THE TASK
Express the data from the line containing "1092x1094 pixels. At" through the line containing "pos(29,358)" as a two-column CSV with the headers instruction and click. Give one row per instruction, with each value in a single quoted field and any line breaks replaced by spaces.
%%
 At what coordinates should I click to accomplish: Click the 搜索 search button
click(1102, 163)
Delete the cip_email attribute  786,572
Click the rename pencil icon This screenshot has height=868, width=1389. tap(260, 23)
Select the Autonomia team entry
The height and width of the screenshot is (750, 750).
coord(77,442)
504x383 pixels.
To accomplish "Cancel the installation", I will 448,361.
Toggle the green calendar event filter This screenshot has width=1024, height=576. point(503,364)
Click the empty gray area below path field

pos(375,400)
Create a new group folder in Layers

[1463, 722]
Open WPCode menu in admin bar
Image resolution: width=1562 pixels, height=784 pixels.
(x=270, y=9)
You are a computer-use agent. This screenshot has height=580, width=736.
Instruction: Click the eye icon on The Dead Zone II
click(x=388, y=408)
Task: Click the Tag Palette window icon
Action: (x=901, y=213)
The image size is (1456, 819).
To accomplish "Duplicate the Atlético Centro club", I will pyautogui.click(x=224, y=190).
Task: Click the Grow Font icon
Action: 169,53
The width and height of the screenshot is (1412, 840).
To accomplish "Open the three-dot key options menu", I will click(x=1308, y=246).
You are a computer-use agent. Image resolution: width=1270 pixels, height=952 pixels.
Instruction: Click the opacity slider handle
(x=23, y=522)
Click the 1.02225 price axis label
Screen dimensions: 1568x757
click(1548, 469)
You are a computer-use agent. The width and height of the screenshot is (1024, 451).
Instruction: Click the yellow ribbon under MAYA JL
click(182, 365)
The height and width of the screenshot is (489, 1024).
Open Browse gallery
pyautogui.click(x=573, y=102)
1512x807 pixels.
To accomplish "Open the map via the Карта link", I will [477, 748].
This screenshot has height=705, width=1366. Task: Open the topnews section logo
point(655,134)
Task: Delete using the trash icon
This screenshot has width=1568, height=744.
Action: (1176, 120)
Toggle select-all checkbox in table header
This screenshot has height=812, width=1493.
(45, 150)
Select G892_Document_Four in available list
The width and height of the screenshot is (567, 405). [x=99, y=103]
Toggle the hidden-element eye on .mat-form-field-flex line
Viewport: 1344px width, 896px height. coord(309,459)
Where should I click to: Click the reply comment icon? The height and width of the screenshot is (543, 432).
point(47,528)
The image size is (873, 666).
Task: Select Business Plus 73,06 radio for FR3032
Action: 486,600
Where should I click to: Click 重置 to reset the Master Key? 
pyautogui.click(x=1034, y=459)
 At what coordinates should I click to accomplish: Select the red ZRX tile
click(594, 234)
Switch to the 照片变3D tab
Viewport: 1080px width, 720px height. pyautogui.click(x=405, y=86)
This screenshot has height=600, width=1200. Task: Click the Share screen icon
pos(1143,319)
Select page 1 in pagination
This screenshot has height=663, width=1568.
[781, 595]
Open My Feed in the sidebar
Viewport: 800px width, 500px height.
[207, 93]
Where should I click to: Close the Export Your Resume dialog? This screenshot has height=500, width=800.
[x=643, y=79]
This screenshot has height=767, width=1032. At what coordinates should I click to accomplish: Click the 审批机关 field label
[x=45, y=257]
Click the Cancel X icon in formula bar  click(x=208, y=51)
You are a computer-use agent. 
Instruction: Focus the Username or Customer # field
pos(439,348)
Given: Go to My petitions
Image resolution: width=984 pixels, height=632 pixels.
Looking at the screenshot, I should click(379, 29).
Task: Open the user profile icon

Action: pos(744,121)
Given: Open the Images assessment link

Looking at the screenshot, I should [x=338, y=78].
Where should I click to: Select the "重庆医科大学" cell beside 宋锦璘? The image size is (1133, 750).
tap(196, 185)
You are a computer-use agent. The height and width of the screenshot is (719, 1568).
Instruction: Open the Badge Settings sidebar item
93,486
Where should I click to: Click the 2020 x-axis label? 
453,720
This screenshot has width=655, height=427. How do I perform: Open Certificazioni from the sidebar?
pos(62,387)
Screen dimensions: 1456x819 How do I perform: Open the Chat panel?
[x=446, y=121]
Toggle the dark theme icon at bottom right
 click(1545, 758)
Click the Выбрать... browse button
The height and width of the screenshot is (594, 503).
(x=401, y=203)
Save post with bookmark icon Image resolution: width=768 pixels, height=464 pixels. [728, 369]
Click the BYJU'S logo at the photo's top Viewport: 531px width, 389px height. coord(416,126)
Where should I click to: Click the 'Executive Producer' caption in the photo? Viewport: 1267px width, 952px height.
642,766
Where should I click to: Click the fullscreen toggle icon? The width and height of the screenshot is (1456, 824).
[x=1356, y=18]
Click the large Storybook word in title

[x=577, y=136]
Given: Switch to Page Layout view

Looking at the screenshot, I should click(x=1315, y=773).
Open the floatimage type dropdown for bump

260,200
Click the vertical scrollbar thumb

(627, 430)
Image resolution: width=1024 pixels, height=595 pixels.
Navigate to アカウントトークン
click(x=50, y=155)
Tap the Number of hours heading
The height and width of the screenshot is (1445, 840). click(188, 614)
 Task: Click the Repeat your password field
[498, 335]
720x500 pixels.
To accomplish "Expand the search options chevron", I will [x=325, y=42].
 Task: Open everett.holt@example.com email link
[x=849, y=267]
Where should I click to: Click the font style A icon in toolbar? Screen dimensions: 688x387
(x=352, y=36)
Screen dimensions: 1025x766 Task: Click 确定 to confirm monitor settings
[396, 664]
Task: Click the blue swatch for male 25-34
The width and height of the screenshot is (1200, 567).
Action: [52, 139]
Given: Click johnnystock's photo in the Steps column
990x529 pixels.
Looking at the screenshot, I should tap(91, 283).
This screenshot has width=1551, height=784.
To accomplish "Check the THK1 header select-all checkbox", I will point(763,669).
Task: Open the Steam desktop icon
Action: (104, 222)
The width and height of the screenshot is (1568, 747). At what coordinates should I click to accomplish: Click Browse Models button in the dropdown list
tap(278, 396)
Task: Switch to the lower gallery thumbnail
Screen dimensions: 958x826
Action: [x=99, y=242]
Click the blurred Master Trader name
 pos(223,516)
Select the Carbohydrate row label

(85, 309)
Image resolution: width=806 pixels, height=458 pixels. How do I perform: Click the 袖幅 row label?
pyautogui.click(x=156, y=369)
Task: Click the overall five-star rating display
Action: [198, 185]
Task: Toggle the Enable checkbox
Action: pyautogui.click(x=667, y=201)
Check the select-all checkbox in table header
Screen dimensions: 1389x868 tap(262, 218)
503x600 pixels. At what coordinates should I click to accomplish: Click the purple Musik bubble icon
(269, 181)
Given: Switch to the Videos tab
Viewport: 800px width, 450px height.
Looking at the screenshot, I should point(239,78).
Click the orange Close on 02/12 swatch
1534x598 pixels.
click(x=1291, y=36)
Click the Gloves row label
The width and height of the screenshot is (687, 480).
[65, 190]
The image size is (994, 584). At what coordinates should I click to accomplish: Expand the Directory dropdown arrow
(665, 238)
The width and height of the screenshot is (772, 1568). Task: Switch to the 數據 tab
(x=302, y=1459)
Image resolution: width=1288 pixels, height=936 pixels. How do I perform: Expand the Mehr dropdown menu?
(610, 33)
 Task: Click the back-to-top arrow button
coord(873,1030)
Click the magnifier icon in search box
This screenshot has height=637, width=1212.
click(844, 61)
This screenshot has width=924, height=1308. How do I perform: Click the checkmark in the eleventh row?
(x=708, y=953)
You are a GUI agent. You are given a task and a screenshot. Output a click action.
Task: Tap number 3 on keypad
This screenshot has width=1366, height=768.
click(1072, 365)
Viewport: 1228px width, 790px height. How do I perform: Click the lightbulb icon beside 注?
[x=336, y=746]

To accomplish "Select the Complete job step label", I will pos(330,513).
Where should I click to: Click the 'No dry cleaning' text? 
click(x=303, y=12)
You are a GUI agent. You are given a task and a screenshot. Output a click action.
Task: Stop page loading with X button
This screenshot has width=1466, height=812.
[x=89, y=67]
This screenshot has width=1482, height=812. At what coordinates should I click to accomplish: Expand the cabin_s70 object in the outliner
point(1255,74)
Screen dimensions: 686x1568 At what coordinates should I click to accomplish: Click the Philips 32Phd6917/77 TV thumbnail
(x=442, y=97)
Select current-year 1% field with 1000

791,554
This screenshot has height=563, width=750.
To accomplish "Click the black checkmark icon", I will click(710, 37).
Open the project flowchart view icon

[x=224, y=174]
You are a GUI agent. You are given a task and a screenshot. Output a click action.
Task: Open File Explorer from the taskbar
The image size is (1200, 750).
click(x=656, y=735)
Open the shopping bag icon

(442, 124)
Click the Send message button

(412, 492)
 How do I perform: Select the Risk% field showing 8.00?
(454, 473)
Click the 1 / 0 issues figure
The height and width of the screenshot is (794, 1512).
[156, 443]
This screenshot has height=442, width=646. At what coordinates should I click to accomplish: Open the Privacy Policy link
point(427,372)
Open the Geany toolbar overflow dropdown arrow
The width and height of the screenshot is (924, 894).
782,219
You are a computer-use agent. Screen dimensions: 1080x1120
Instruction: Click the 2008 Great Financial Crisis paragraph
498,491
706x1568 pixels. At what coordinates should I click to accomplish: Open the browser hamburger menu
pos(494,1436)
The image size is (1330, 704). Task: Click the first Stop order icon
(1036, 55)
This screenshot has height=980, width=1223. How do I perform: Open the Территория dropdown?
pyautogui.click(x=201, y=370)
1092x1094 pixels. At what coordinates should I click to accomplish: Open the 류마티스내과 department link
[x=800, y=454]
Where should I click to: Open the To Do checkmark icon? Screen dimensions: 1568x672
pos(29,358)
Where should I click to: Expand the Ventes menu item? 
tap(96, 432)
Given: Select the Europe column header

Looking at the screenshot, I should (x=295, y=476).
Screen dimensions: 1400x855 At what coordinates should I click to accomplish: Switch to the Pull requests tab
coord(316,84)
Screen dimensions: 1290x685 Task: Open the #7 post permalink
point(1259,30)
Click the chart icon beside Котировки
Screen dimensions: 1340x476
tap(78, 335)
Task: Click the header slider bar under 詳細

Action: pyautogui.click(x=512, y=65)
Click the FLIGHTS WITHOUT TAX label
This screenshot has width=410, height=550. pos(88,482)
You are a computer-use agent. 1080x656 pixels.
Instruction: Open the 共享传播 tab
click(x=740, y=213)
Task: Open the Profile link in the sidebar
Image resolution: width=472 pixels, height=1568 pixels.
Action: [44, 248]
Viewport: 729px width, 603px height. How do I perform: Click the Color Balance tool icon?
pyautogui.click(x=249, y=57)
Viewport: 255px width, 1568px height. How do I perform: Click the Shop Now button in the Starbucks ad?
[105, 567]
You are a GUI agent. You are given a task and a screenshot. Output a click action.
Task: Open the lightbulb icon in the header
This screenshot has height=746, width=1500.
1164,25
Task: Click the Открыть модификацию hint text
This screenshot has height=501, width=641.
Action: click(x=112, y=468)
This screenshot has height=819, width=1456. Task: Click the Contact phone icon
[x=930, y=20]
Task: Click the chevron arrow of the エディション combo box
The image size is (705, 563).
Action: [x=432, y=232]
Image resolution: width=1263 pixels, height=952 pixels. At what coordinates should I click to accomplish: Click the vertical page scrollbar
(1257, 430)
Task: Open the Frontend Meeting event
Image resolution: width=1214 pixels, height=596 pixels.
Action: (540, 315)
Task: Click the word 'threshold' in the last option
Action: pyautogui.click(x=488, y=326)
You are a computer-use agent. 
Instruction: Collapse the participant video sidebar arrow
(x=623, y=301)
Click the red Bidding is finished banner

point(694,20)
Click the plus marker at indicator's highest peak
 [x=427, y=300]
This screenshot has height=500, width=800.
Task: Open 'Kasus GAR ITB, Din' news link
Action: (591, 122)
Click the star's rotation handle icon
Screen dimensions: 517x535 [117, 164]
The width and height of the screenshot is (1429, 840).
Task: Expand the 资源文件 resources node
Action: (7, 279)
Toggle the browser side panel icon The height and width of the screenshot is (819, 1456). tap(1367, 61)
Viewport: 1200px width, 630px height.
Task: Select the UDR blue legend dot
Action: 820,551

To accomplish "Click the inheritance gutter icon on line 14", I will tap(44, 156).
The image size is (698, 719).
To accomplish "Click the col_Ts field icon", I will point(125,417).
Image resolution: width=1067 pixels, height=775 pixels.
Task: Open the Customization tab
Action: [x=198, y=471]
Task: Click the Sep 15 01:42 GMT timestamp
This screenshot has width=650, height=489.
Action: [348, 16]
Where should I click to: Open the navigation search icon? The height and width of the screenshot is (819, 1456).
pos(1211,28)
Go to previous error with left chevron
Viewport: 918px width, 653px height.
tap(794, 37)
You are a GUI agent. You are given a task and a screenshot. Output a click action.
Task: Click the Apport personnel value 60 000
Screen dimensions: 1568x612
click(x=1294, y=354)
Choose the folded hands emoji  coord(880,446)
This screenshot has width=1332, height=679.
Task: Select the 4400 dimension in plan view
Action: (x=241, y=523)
%%
WRITTEN ANSWER
instruction,click
"1092x1094 pixels. At what coordinates should I click to accomplish: Open the 류마티스내과 department link","[x=800, y=454]"
"Where should I click to: Open the To Do checkmark icon? Screen dimensions: 1568x672","pos(29,358)"